Muita gente atribui o cansaço constante apenas a noites mal dormidas ou ao ritmo puxado do dia a dia. Só que, em adultos e idosos, essa queixa também pode indicar deficiência de vitamina B12, um nutriente essencial para a produção de energia e para o funcionamento do sistema nervoso. Como o corpo passa a absorver menos essa vitamina com o passar dos anos, entender esse mecanismo ajuda a evitar diagnósticos apressados e tratamentos desnecessários.
Por que a vitamina B12 é tão importante para o corpo?
A vitamina B12 participa da formação das células vermelhas do sangue, do transporte de oxigênio e do funcionamento dos neurônios. Sem ela em quantidade adequada, o corpo produz menos energia e o cérebro trabalha em ritmo mais lento.
Quando os níveis estão baixos, surgem sintomas como cansaço persistente, falta de disposição, dificuldade de concentração, formigamentos e até alterações de humor. Em casos mais graves, pode haver anemia megaloblástica e problemas neurológicos que se instalam de forma silenciosa.
Por que a absorção da B12 cai com o envelhecimento?
Com o passar dos anos, o estômago produz menos ácido clorídrico, substância necessária para separar a vitamina B12 dos alimentos e permitir sua absorção no intestino. Isso é comum a partir dos 60 anos e explica boa parte das deficiências em idosos.
Além disso, alterações na mucosa do estômago, como a gastrite atrófica, reduzem a produção do fator intrínseco, uma proteína essencial para a absorção da vitamina. Mesmo com uma alimentação adequada, o corpo passa a aproveitar cada vez menos a B12 disponível.

Quais remédios podem prejudicar a absorção da vitamina?
Alguns medicamentos usados por longos períodos também interferem na absorção da B12, o que reforça a importância de conversar com o médico sobre o assunto. Entre os mais comuns estão:
- Metformina, usada no tratamento do diabetes tipo 2;
- Inibidores da bomba de prótons, como omeprazol, pantoprazol e esomeprazol;
- Antiácidos à base de ranitidina e famotidina, usados no refluxo e na gastrite;
- Anticonvulsivantes, indicados em quadros de epilepsia;
- Antibióticos usados por longos períodos.
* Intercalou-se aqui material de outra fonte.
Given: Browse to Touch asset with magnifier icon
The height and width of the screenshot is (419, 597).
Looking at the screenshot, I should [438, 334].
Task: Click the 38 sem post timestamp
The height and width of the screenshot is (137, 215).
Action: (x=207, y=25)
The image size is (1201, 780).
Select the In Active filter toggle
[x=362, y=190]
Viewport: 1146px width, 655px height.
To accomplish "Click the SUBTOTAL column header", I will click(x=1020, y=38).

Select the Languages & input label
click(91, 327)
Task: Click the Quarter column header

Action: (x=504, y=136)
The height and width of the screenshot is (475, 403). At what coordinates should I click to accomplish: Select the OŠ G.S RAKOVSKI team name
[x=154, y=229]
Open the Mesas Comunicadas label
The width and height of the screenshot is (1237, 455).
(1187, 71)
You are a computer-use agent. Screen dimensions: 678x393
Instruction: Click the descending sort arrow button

Nenhum desses remédios deve ser suspenso por conta própria. O ideal é informar o médico sobre o uso contínuo para que ele avalie a necessidade de investigar os níveis da vitamina B12 e considerar ajustes ou suplementação.
O que a ciência mostra sobre B12 e cansaço em idosos?
Diversas publicações reforçam que a deficiência de B12 é mais frequente do que se imagina em pessoas acima dos 60 anos, muitas vezes de forma silenciosa. O diagnóstico exige atenção porque os sintomas iniciais são inespecíficos e podem ser confundidos com outros problemas.
Segundo a revisão Vitamin B12 deficiency in the elderly, publicada na base PubMed, cerca de 10% a 15% das pessoas com mais de 60 anos apresentam deficiência de vitamina B12, geralmente por causa da gastrite atrófica, que reduz a liberação da vitamina dos alimentos. A avaliação laboratorial e o tratamento nesse grupo são essenciais, já que muitos idosos não apresentam os sinais clássicos, como anemia evidente.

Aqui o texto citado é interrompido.